When the character of Borat debuted in 2000 on Da Ali G Show, the short scenes featuring the ersatz Kazakhstani reporter were an absolute blast, with pranks that often revealed the bigotry and snobbishness of his unassuming targets – a new way of pranking unsuspecting victims who were quickly catching on to Ali G’s hijinx. The joke still worked in 2006’s Borat movie, even though the device framing each outrageous encounter – which saw Borat searching for Pamela Anderson across America with the intent of marrying her – was awkwardly false and, at times, unfunny.
Unfortunately, the sequel – Borat: Subsequent Moviefilm – still doesn’t fare well in this regard, but what it does get right is the scenes of Borat and his ‘daughter’ (actually Bulgarian actress Maria Bakalova) interacting with everyday Americans, as well as some more high profile targets. Quite often, Baron Cohen has to further disguise himself as the Borat character is of course pretty well known; Bakalova’s inclusion in the proceedings also allows them to go a step further with another character in order to avoid the arousal of suspicion from their prey. The framing device does at least work a lot better than it did in the first film and it is ultimately stronger by the end.
There’s some seriously uncomfortable scenes, as is customary when it comes to Baron Cohen’s characters – including one in which the father and daughter visit an abortion clinic – and some are so uncomfortable as to go way past the point of comedy. There’s a satisfaction, as there always has been, in seeing prejudice and bigotry laid bare – especially in an eye-opening sequence at a gun-rights rally, which sees attendees chanting that journalists should be dismembered and even using Nazi salutes – but there’s occasions where it feels a bit like Baron Cohen is punching down, unnecessarily. A well meaning babysitter and two elderly, kindly Jewish ladies are two examples of this.
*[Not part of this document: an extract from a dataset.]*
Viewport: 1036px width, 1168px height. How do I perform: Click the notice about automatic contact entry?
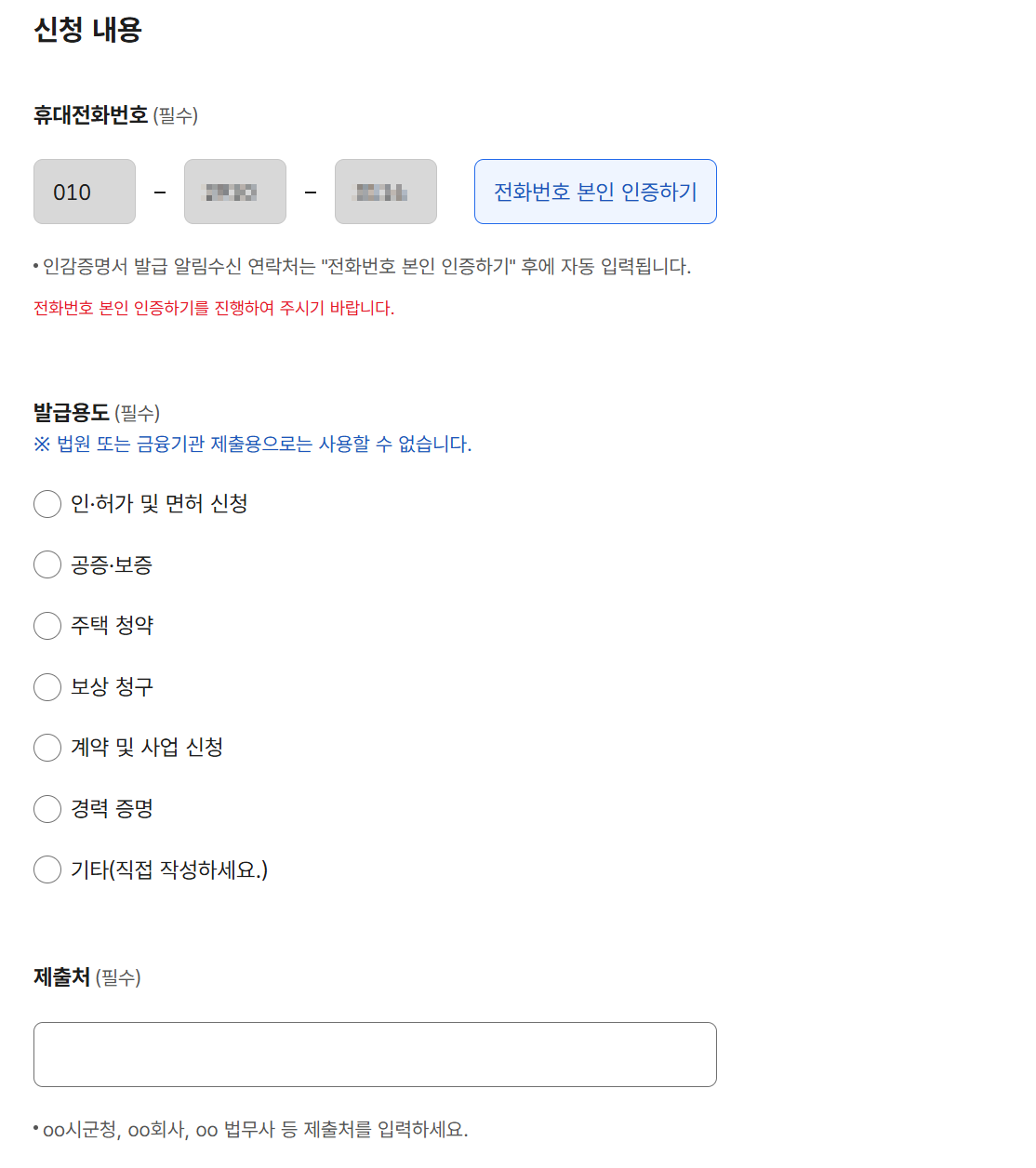(x=363, y=266)
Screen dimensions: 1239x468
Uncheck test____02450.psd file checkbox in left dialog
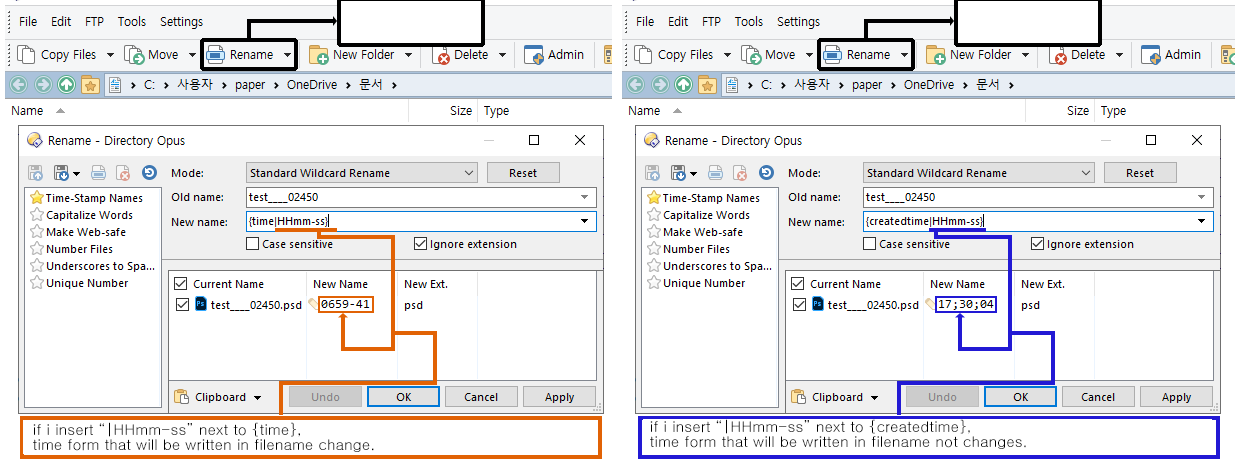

More interesting is the fact that COVID features heavily in the proceedings and much is made of the political response to it, as well as a revealing section in which Borat is quarantined with two QAnon conspiracy theorists. They talk with all earnestness about the Democrats and their child trafficking plots before ridiculing Borat for his nation’s propaganda. It’s unquestionably where the character works best. High profile politicians and their advisers are named and a few of them feature reasonably heavily, which means that there are some references here that may not mean much outside of the US (a Stephen Miller joke, for example, though very on point, is unlikely to make sense to non American audiences). As well as this, the focus on ridiculing Republicans and the right wing politics in play in America right now is likely to be very divisive.
Spoilers abound in this next paragraph: you have been warned! There’s been a lot of talk in recent days about Rudy Giuliani’s appearance in which he seemingly seems to be getting undressed to sleep with Borat’s daughter, but – and I say this as no fan of Giuliani – it seems lacking in any definitive ‘gotcha’ moment and feels more like clever editing as he’s pushed from one conversation and then one room to another. Though the images and footage that’s already been seen online of this particular sequence do seem pretty damaging, in the film I struggled to see that he did anything wrong, particularly as Baron Cohen rushes in way before anything untoward has a chance to develop anyway – perhaps necessarily.
It’s a mixed bag then; with Baron Cohen and Bakalova’s pranking scenes, the film often works a funny and clever magic. Though there’s a few times it falls flat or feels unnecessarily mean, there’s enough here that’s laugh out loud funny and astonishingly topical that it’s worth a watch, but the concept has definitely lost a lot of freshness in the years since Borat’s debut.